• _RECORD EXTRACTS_:
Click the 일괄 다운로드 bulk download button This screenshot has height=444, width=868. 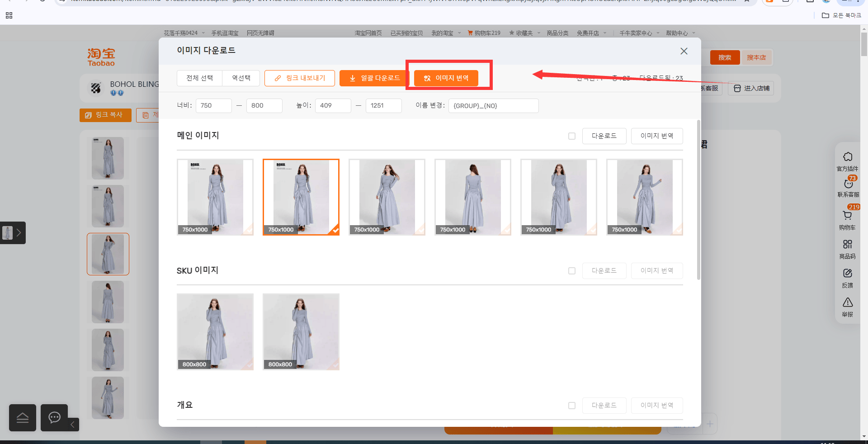[375, 78]
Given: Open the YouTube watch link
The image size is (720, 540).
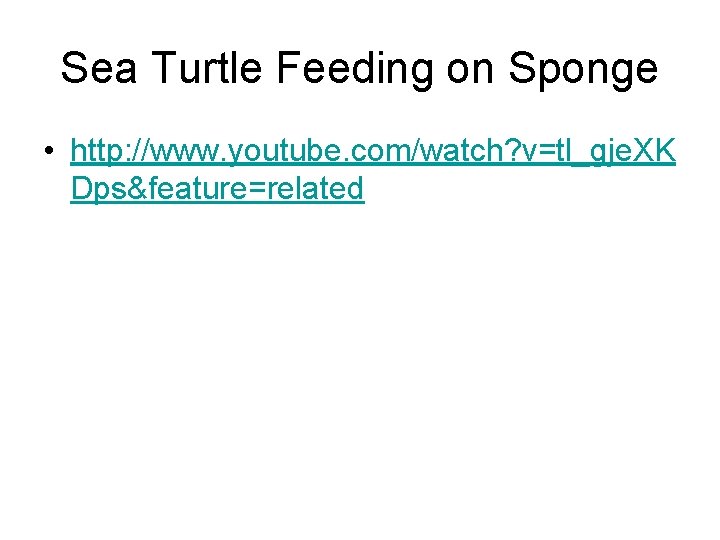Looking at the screenshot, I should click(x=373, y=169).
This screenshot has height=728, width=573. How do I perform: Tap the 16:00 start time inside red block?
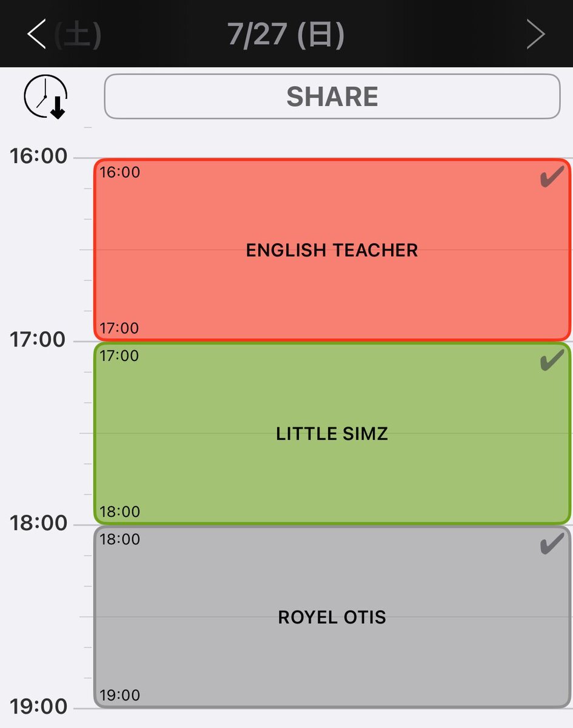click(120, 172)
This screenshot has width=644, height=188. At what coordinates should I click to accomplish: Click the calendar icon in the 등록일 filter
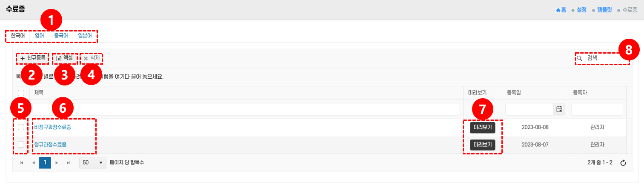(x=559, y=109)
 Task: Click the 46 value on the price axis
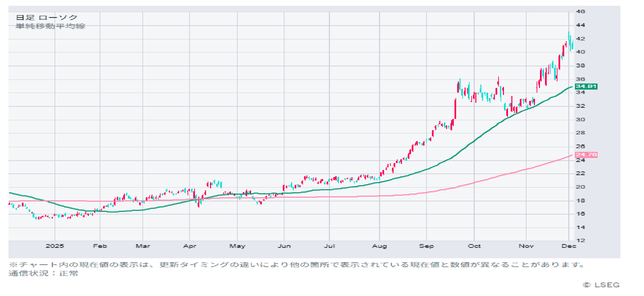click(580, 11)
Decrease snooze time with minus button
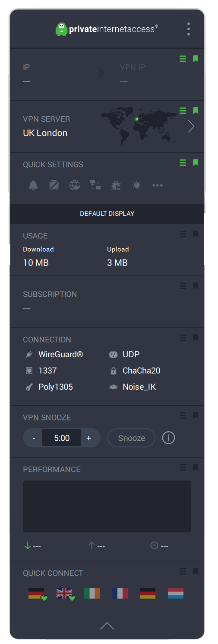 click(34, 438)
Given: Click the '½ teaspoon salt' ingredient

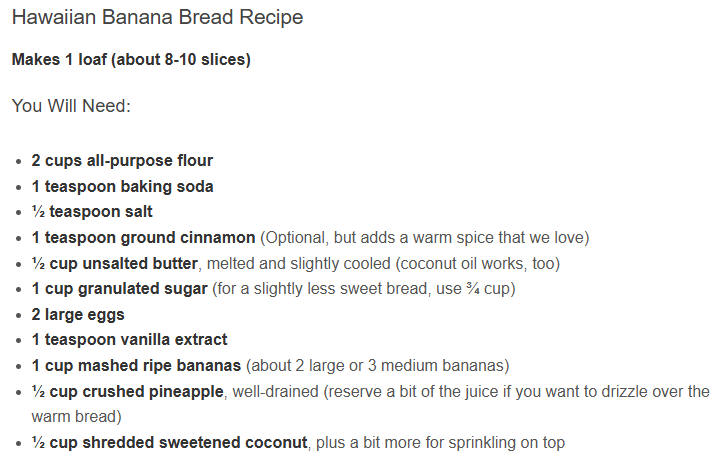Looking at the screenshot, I should (x=92, y=212).
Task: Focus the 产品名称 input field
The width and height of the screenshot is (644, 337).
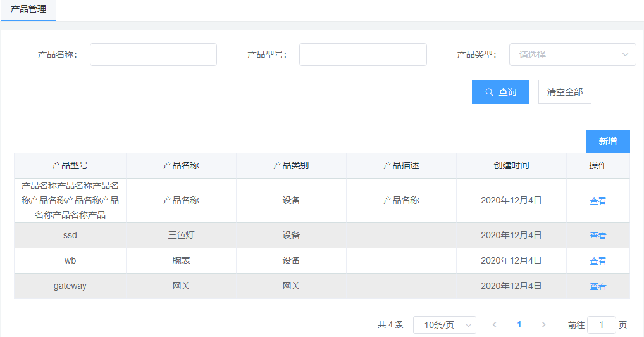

• _EXERCISE_:
Please retype the stretch of entries from the line containing "This screenshot has height=728, width=573." through the end of the entries, character for character, and leave the pictures out of your copy.

• _THE COMPLETED TASK_:
This screenshot has height=728, width=573. How do I perform: Tap the 16:00 start time inside red block?
click(120, 172)
This screenshot has width=644, height=188. At what coordinates should I click to accomplish: Click the calendar icon in the 등록일 filter
(x=559, y=109)
 Task: Click the 46 value on the price axis
click(580, 11)
Decrease snooze time with minus button
 click(34, 438)
Given: Click the '½ teaspoon salt' ingredient

Looking at the screenshot, I should (x=92, y=212).
Task: Focus the 产品名称 input field
The width and height of the screenshot is (644, 337).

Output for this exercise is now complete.